The Fed on Wednesday cut its monthly bond buying program by $10 billion to $65 billion, in line with expectations, with Chairman Ben Bernanke making generally upbeat comments about the U.S. economy in his final statement as boss of the central bank.

On Thursday in China, the HSBC Bank and Markit Economics  Purchasing Managers' index slowed in January for the first time in six months to 49.5, slightly less than a preliminary estimate and down from 50.5 in December. HSBC attributed the slowdown to both weaker export orders and slower domestic business.

But in Germany, government figures showed that unemployment fell far more than expected in January, declining 28,000 compared with a forecast decrease of 5,000. The unemployment rate held firm at 6.8%.  Separately, an index of eurozone economic sentiment in January came in just short of forecasts.

By mid-morning in Europe, the FTSE was down 0.33% at 6,522.98, the DAX had lost 0.32% to 9,306.96, and the CAC 40 had tumbled 0.43% to 4,139.05.

China is preparing to start a fortnight of festivities to celebrate the lunar New Year, which begins Friday, but recent corporate results have showed a government clampdown on excessive consumption and gift-giving within state-backed enterprises and public agencies is bringing unhappiness to Western consumer goods makers.

On Thursday, Treasury Wine Estates lost a fifth of its market value in Sydney trading after the Australian company warned  profit in the first half could fall by 40% or more, partly because of Chinese  austerity measures. It said it won't be able to claw back the profit shortfall in the second half, and has therefore lowered its full-year guidance to A$190million to A$210 million ($165.9 million to $183.5 million) from a forecast A$230 million to A$250 million  previously.

Meanwhile in London, spirits maker Diageo (DEO)DEO declined after posting  first-half earnings that fell short of expectations. It cited weak sales of Chinese white spirits, or baijiu, as a factor that had suppressed emerging markets growth. Net sales of that liquor plummeted 66%.

In Sweden wireless network equipment maker Ericsson (ERIC)ERIC rose after fourth-quarter profit exceeded expectations and CEO Hans Vestberg rebuffed talk he may quit to  take the helm at Microsoft.

And in Frankfurt, chipmaker Infineon Technologies led the gainers on the DAX after issuing a second-quarter sales growth projection that was more optimistic than analysts' own numbers.

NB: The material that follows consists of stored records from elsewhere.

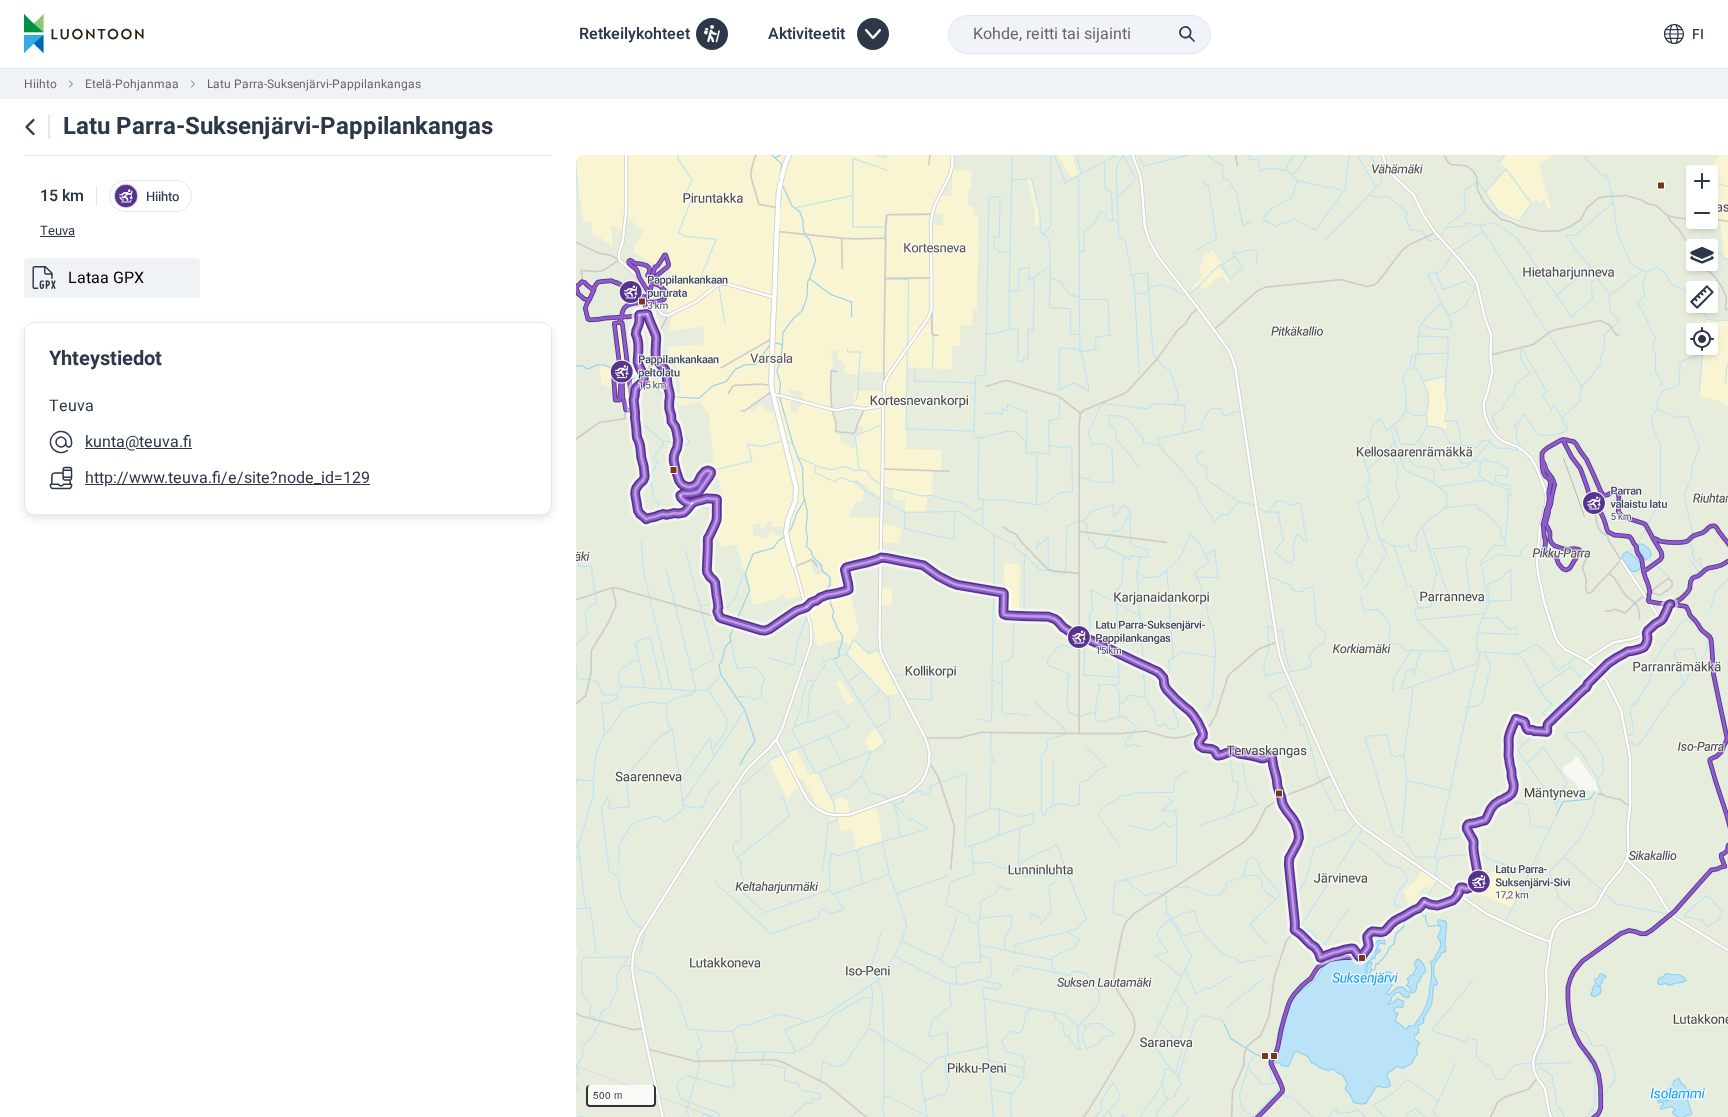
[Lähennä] (1702, 181)
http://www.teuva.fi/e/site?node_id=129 (227, 478)
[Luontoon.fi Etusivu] (84, 34)
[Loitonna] (1702, 213)
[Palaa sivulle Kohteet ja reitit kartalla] (30, 127)
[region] (1152, 636)
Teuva (57, 231)
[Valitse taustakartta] (1702, 255)
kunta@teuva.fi (138, 442)
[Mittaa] (1702, 297)
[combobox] (1079, 34)
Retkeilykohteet (634, 34)
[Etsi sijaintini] (1702, 339)
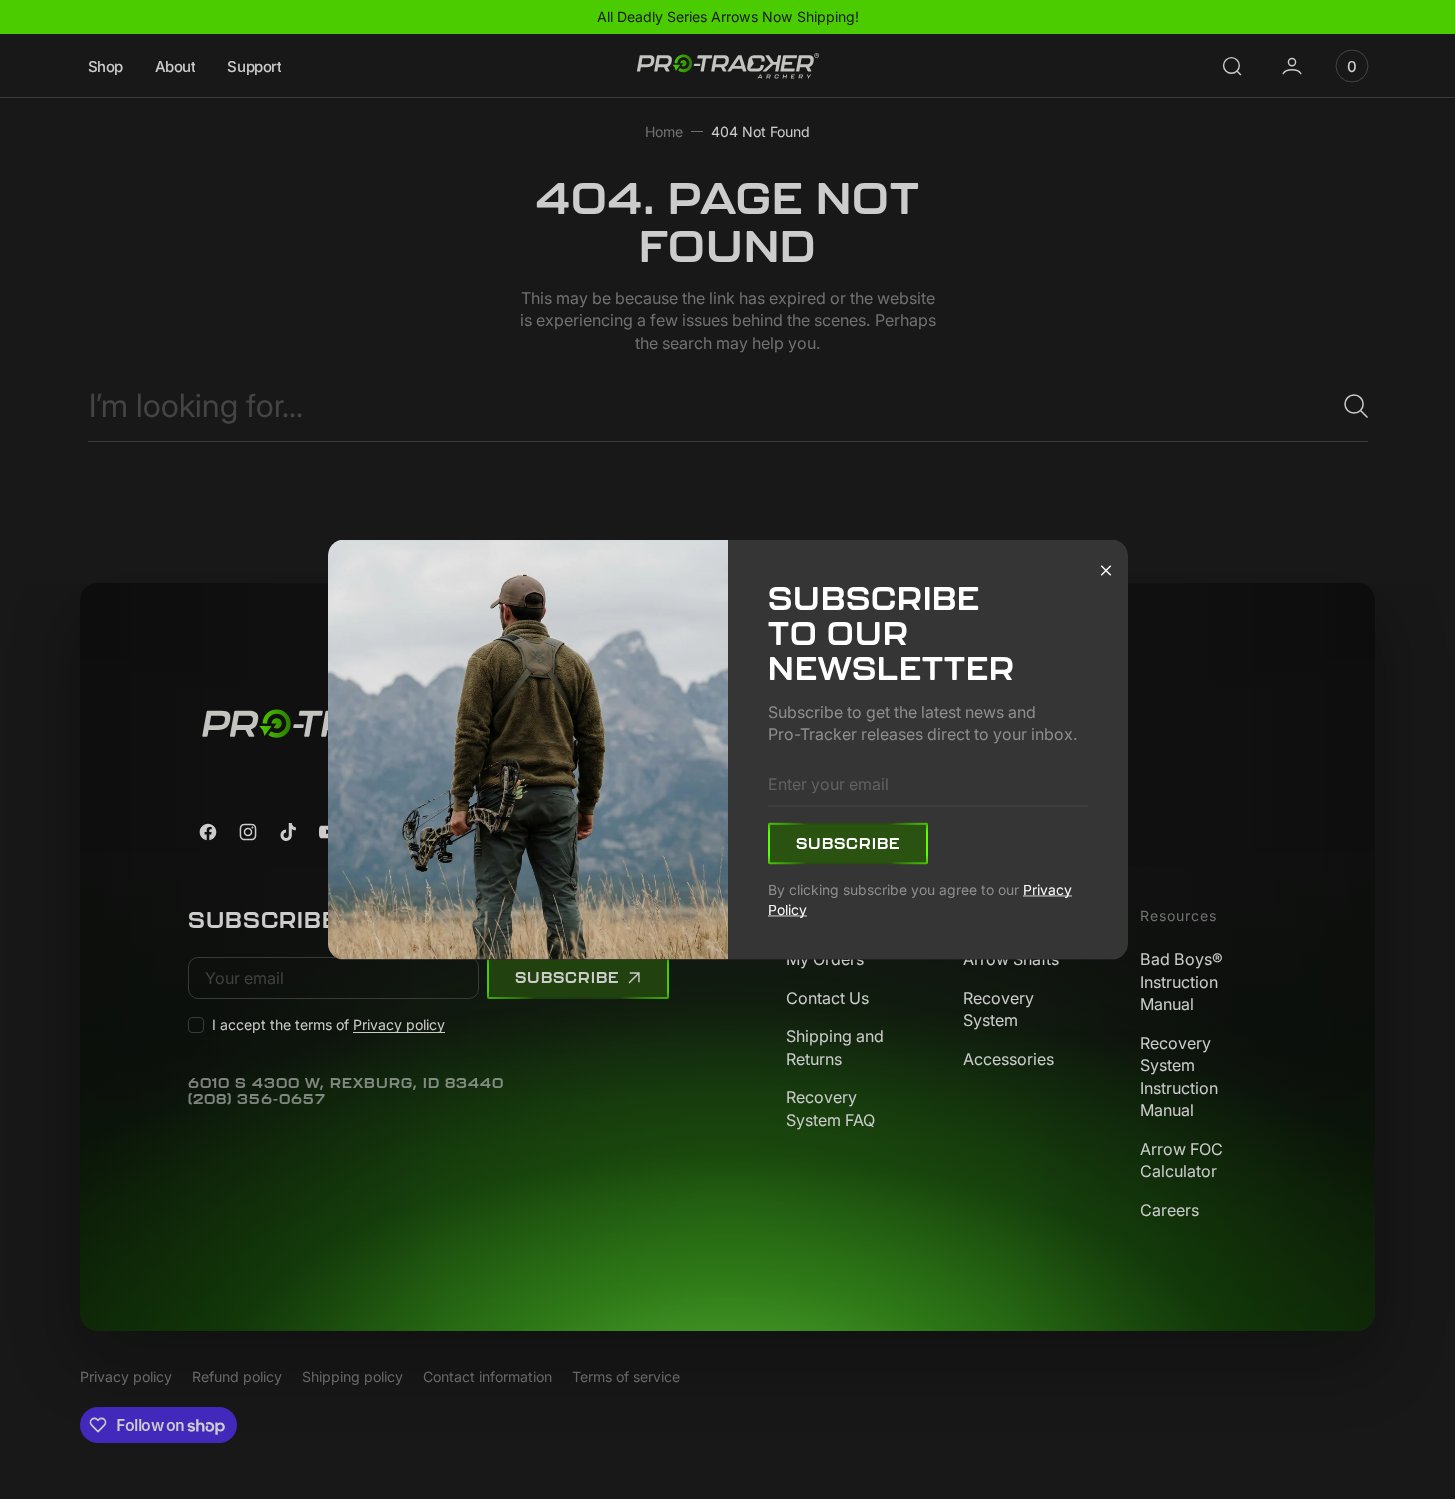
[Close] (1106, 569)
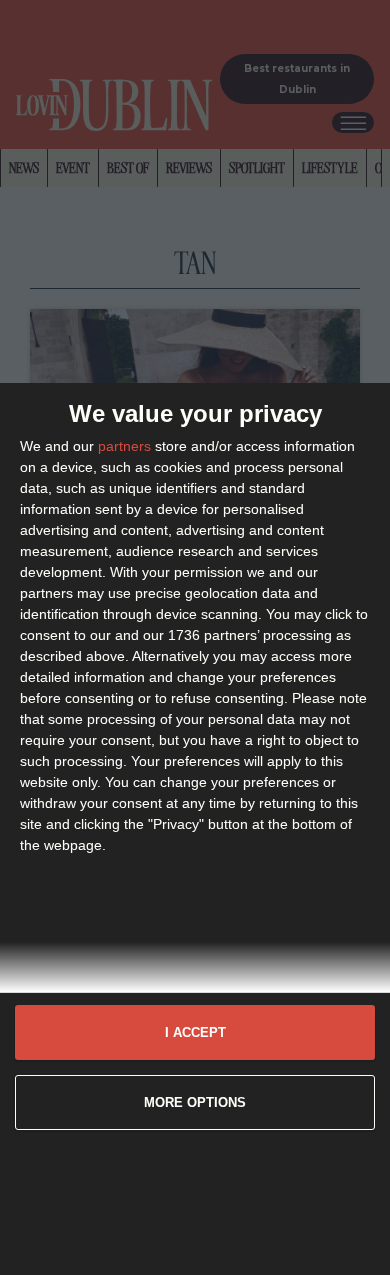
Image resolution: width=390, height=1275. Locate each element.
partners (124, 446)
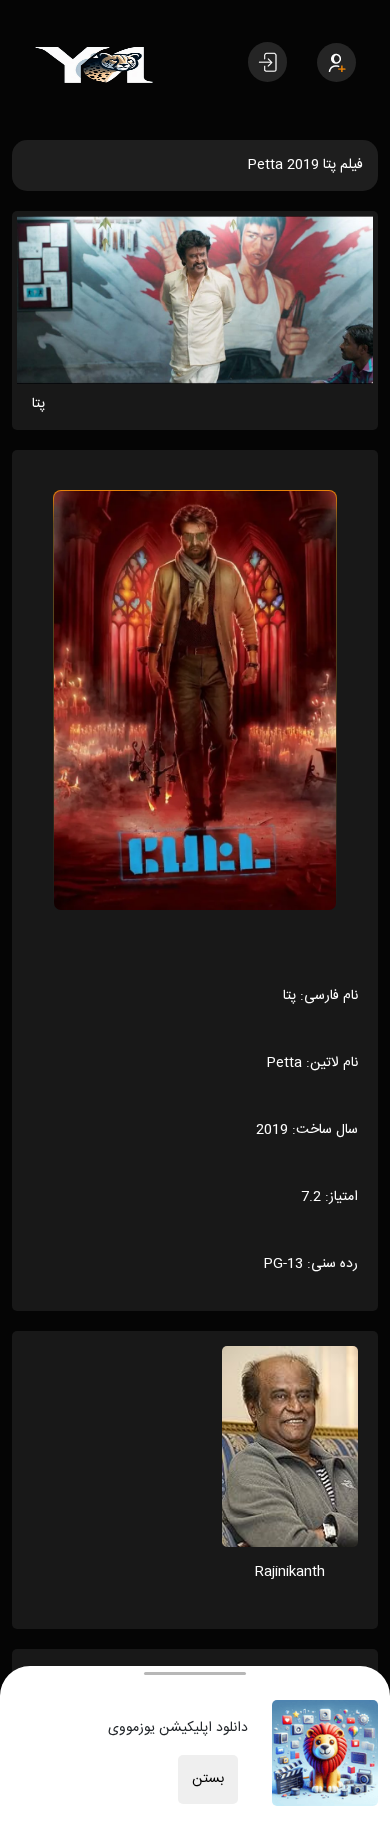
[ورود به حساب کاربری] (267, 62)
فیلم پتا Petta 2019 (305, 165)
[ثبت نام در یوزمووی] (336, 62)
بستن (208, 1779)
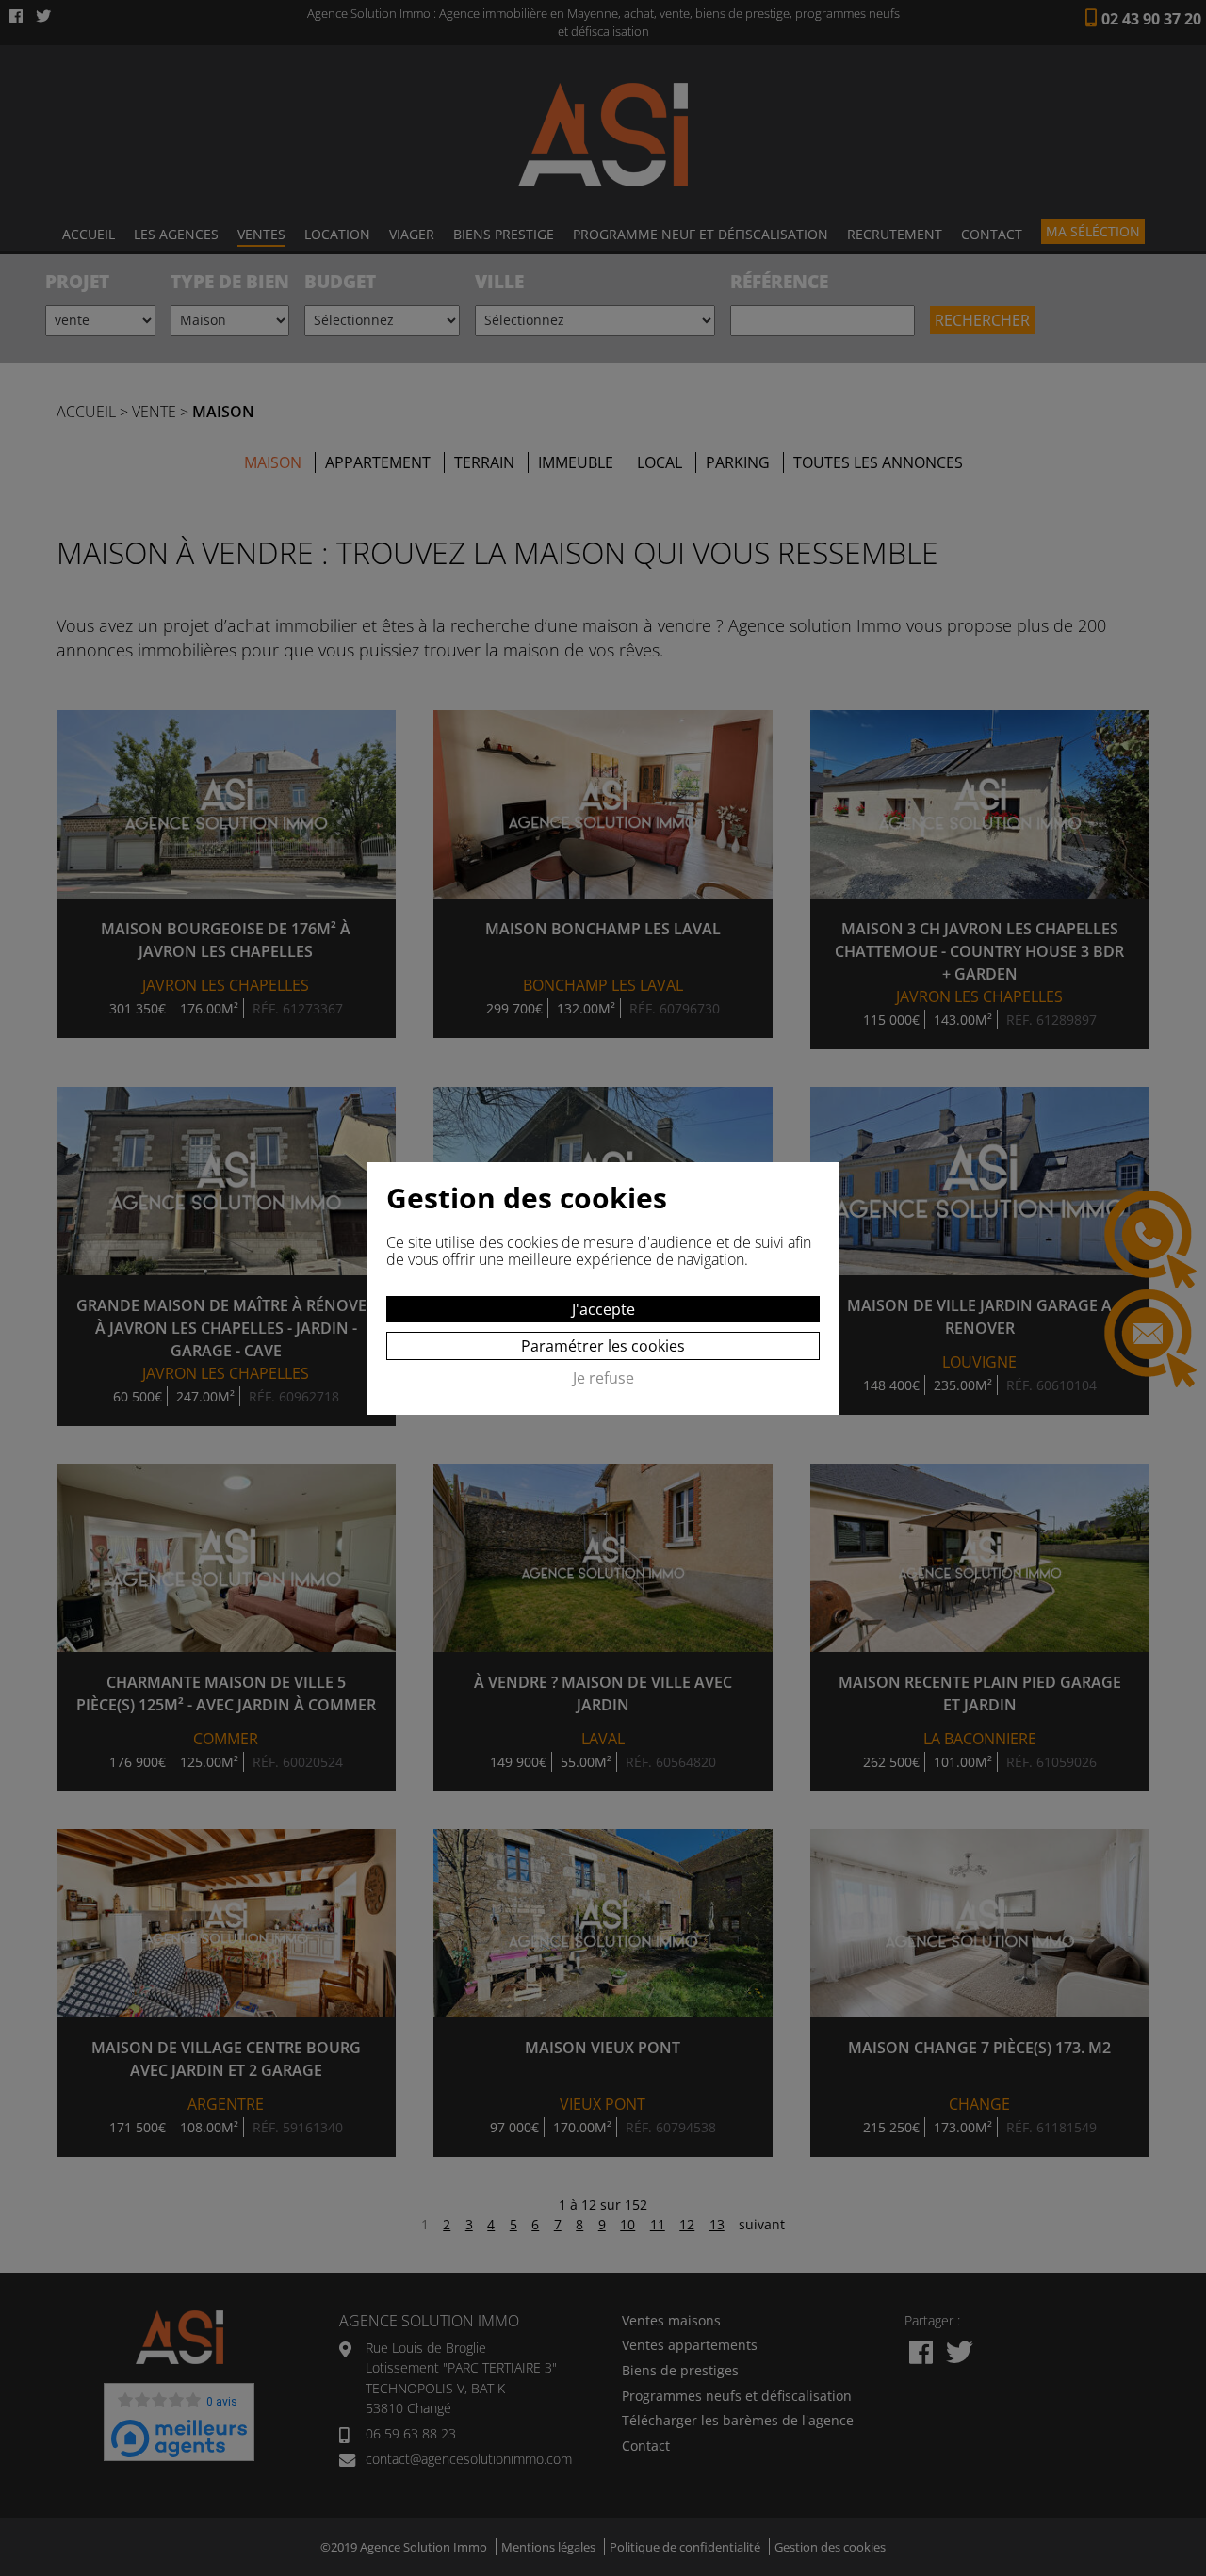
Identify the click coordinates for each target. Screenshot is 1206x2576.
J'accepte (603, 1309)
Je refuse (603, 1378)
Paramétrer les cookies (603, 1346)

In Hong Kong, PC maker Lenovo Group  ended the  last session before the Chinese New Year break down more than 8% after announcing its second big-ticket purchase from a U.S. technology company within a week. Lenovo is to pay $2.91 billion for Google's (GOOG)GOOG Motorola Mobility unit to gain hardware for smartphones. The deal unwinds part of Google's $12.4  billion acquisition of Motorola Mobility in 2012 but the Mountain View, Calif. company gets to keep most of the all-important patents. For Lenovo, the acquisition comes just after it agreed to pay $2.3 billion for the low-power server business of International Business Machines and breaks its own week-old record for a Chinese technology deal.

In Tokyo, the Nikkei  225 plummeted 2.45% to 15,007.06. In Hong Kong, the Hang Seng closed down 0.48% at 22,035.42. Hong Kong trading takes a break for new year festivities on Friday and Monday.